When Chemulpo was opened to the West it was nothing more than a handful of small rude huts. The Japanese began building European/Japanese hybrid buildings and as more and more people arrived, began importing “entertainment” from the home islands. Many of the early missionaries were appalled at the low morals of their fellow countrymen and that of the Japanese - but no matter how much they moaned about it - they could not get rid of it.
Similarly, Jonathan Dresner looks at the sex-toy industry in 1930s Japan, noting that it seemed completely oriented towards foreigners, as the catalog for the Arita Drug and Rubber Goods Co. was printed entirely in English.

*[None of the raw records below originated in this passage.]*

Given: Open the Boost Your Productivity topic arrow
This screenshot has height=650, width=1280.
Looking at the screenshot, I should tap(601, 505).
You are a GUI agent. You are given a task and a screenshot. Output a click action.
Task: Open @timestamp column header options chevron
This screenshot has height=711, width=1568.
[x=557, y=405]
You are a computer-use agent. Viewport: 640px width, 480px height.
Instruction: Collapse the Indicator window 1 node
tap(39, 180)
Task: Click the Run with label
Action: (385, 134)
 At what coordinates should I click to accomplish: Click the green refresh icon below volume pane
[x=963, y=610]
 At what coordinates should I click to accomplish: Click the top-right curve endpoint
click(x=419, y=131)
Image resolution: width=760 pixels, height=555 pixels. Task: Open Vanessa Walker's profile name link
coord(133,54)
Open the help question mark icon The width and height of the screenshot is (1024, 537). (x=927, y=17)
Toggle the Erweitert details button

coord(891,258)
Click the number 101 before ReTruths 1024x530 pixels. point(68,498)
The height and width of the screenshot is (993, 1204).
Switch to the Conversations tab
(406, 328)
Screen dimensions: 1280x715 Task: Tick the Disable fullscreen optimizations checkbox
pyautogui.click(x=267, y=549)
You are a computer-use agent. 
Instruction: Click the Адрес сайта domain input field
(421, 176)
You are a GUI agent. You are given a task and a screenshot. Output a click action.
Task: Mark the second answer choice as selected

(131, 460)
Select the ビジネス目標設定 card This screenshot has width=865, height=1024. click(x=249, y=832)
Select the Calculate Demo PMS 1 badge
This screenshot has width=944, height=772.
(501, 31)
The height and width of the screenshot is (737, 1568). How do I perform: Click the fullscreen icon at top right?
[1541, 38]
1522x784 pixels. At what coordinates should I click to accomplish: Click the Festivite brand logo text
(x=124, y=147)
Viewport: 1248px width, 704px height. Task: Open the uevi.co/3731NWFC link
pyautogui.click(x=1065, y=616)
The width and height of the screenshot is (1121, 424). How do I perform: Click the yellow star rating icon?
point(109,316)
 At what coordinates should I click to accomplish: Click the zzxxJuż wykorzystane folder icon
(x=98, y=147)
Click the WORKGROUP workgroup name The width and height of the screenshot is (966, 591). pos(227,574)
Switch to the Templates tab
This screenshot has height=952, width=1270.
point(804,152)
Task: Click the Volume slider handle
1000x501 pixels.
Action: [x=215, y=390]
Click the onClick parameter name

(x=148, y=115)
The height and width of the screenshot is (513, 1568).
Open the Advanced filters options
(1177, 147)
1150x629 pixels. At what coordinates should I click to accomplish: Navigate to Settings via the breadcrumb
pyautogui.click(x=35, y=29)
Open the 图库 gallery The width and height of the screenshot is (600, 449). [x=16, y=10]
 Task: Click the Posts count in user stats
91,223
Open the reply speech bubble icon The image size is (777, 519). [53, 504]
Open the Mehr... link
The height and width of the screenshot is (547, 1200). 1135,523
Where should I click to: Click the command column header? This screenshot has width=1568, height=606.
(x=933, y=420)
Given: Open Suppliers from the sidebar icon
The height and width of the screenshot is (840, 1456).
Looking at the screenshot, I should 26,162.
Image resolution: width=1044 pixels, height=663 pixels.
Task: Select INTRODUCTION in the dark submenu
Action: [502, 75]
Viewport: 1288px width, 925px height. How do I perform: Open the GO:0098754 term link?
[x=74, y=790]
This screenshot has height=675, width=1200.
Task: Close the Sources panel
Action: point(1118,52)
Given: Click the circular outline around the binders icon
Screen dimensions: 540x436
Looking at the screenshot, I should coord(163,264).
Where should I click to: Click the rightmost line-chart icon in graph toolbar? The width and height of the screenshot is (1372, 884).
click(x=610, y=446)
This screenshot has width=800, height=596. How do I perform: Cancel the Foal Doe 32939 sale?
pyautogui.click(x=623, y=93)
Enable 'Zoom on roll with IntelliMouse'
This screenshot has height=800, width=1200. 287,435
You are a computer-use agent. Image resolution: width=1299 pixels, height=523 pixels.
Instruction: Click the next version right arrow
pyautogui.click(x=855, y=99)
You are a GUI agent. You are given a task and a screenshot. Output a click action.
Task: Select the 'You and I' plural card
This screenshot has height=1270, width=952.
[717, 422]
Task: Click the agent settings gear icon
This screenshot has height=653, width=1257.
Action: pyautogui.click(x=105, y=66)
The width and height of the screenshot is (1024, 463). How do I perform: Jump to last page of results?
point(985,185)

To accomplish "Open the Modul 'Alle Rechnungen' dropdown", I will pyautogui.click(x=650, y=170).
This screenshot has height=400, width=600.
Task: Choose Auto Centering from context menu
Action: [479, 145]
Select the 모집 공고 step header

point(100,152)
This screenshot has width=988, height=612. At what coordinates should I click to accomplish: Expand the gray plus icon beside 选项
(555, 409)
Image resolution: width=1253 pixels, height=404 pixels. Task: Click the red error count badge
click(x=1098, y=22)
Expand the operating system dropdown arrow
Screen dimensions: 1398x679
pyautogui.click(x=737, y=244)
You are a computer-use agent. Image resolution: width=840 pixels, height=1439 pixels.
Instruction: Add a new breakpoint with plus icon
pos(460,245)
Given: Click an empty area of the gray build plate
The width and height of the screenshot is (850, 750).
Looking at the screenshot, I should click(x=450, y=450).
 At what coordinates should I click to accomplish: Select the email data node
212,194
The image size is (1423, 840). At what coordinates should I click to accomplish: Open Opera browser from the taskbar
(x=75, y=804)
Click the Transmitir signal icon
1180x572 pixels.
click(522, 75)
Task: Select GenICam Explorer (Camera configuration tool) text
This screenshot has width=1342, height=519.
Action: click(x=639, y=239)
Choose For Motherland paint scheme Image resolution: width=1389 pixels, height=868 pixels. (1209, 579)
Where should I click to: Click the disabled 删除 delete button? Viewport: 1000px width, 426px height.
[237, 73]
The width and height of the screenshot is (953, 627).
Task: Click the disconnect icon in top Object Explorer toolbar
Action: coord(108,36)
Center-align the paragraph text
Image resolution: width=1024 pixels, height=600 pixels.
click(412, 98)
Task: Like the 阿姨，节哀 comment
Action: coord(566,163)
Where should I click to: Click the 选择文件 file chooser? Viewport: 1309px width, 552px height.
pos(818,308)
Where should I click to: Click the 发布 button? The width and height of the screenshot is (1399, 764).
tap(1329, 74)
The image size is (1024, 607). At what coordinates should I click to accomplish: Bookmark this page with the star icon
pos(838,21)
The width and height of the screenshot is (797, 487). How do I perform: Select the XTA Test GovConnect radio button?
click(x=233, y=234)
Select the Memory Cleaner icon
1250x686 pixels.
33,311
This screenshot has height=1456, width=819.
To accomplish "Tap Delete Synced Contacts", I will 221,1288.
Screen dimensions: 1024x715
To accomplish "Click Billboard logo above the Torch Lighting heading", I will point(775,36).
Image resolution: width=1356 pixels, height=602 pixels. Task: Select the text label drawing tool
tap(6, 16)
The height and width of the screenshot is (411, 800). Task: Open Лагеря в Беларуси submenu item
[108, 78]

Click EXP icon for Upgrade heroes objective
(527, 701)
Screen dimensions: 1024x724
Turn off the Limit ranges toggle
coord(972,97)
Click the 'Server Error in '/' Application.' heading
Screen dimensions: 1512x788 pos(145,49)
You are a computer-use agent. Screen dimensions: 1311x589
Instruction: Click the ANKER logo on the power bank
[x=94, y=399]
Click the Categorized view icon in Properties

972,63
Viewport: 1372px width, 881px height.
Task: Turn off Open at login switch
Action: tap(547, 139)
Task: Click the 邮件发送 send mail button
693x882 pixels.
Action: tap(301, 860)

Rather than “Googling himself,” Konrad Lawson wiles away his evenings by searching through Google Books. He has been pulling out full-text, downloadable books that should be of interest to Asianists: something for China, for Japan, and for Korea.

Pan-Asian Unity

Oiwan Lam tells us about a Chinese cartoon series, Devil Soldiers in Mao-er Mountain, set during WWII, which portrays Japanese soldiers as idiots. Perhaps it will be a point of discussion when Japanese PM Abe visits China and Korea, who puts such a positive spin on Japan's war.
Just before taking off, Prime Minister Abe spoke to the press corps at Haneda Airport about the issue of Japan's acknowledgement of its history, stating emphatically, "We will act based on humble reflection on the past. I would like to make that the basis of my discussions [with the PRC and ROK] and look toward the future." On the Yasukuni Shrine issue, he stated, "I want to explain that most successive Prime Ministers paid their respects to those who died for their country and that we have made our pilgrimages in a spirit of seeking peace."
Well, since that's the way the issue's been "explained" to the rest of East Asia for years now, I'm not sure what's supposed to make it more persuasive this time--especially since it's now going to be coming a from a known nationalist and apologist for Japan's wartime conduct.
All Greek to Me

I found nothing beguiling about Wade-Giles in the three classes of Chinese history I took as an undergraduate, but apparently the Cambridge scholars, Thomas Wade and Herbert Giles, despite being linked together in the awkward Romanization of Chinese, were quite different men. Language Hat notes this article by Andrew Leonard that explored the diverging Weltanschauungs of the two scholars.
Thomas Wade may have been [a soldier] in the infamous Opium Wars, giving heft to any theories of Wade-Giles Romanization as a tool of neocolonialist ideological oppression. But Giles, apparently, was something else. According to Pickford, "Giles was also disliked by the Christian Missionaries whose work he despised. This antagonism was contrary to British Government policy, which saw the work of the missionaries as entirely legitimate and beneficial. Giles disagreed, and made his disagreement very open and public... Giles was also unpopular with the British traders because he opposed the overcrowding of emigrant Chinese on British ships. In 1881 he was presented with a Red Umbrella by the Hsiamen Chinese Chamber of Commerce in recognition of this service to the Chinese people."
Reb Chaim HaQoton offers a post on triskadecaphobia’s expansive, transnational roots.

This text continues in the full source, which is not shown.